Make the thing you want to make
Will Forte, an SNL skit, and David Lynch on creative integrity
Actor and screenwriter Will Forte is on Hot Ones. It’s a YouTube interview show where guests answer a series of questions while eating 10 chicken wings, each flavored with a different hot sauce that gets progressively spicier.
Forte is chewing on wing number five.
The host asks him about MacGruber—the 2010 film based on a recurring Saturday Night Live skit that parodies the 80s TV action show, MacGyver. Forte wrote and starred in the film alongside Val Kilmer and fellow SNL costars Kristen Wiig and Maya Rudolph.
When MacGruber was released, it was widely panned by critics. Parade Magazine put it at number two on its list of the biggest box office flops of 2010. But in the decade and a half since, it’s become a cult-comedy classic among fans, even spawning a spin-off TV series in 2021.
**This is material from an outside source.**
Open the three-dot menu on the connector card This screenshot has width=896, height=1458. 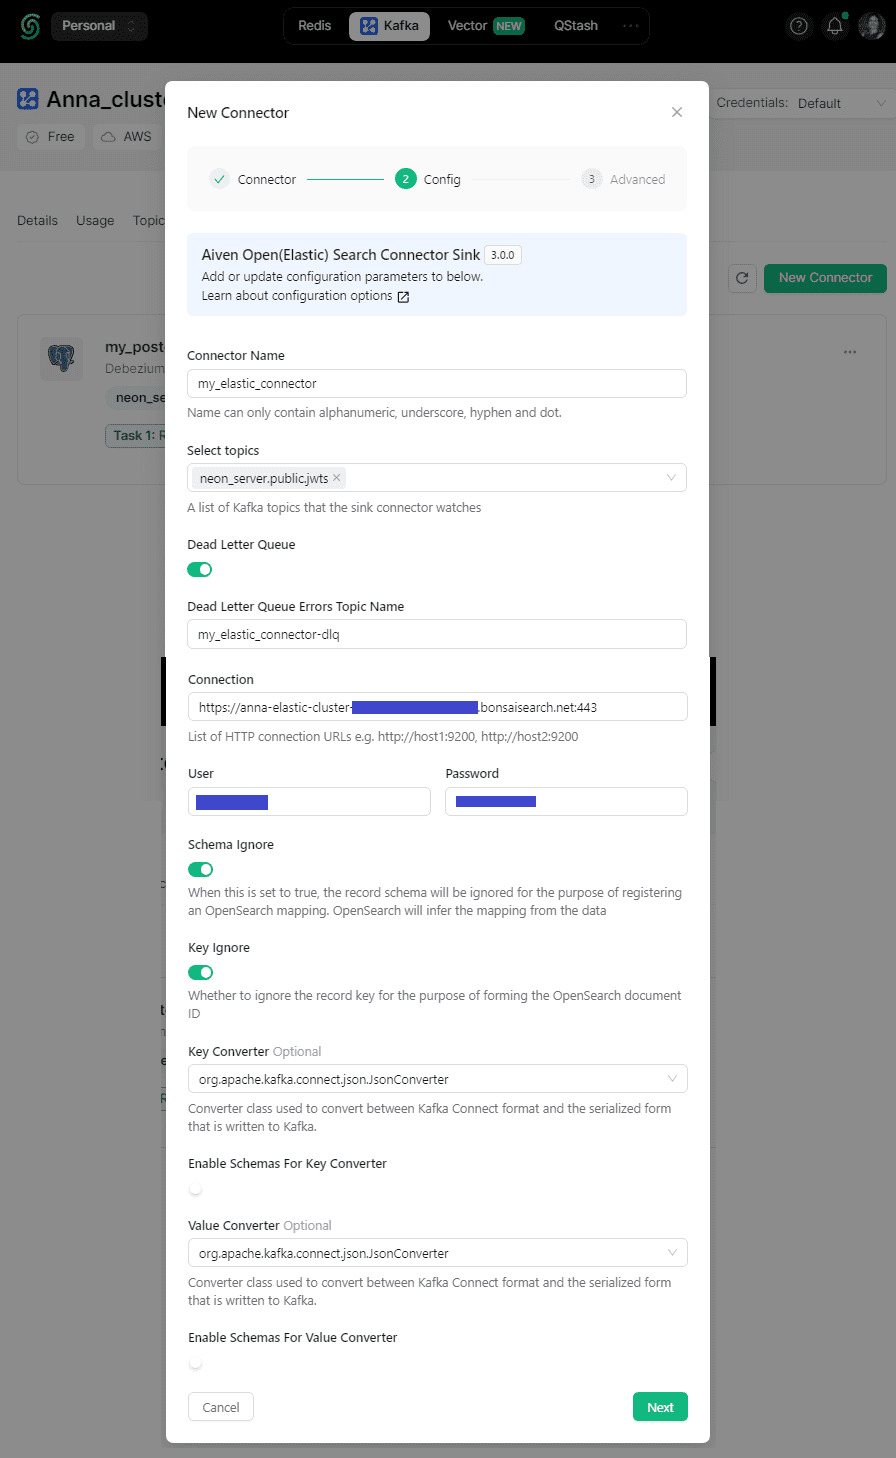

“I’m curious,” says the host, “what, if anything, do you learn from an experience like that?”
Forte’s eyes draw down to the table as he contemplates his answer, his mouth still chewing on chicken meat.
“We were oddly proud of that movie,” he says. “It bombed, and it was very hard, but knowing that it was the exact movie we wanted to make made it so much easier. After a couple of weeks, we said, ‘You know what? Fuck it. We love this movie. Let’s not let these headlines taint this experience for us. Let’s just be proud of what we did.’”
The late filmmaker David Lynch (Eraserhead, Mulholland Drive, and others) often said ideas were like “fish,” swimming around us, ready to be “caught.” When you catch an idea, the job is to stay true to it throughout the creative process—this is how you create good work. But whether the work is commercially or critically successful is irrelevant. The real marker of success is whether you’re happy with it and proud of it.
“Money is the last thing a person should be thinking about,” Lynch said. “You fall in love with ideas, you get fired up, and you try to translate those ideas into cinema—it’s the love of doing it.”
Replace cinema with any creative pursuit, and the rule still applies.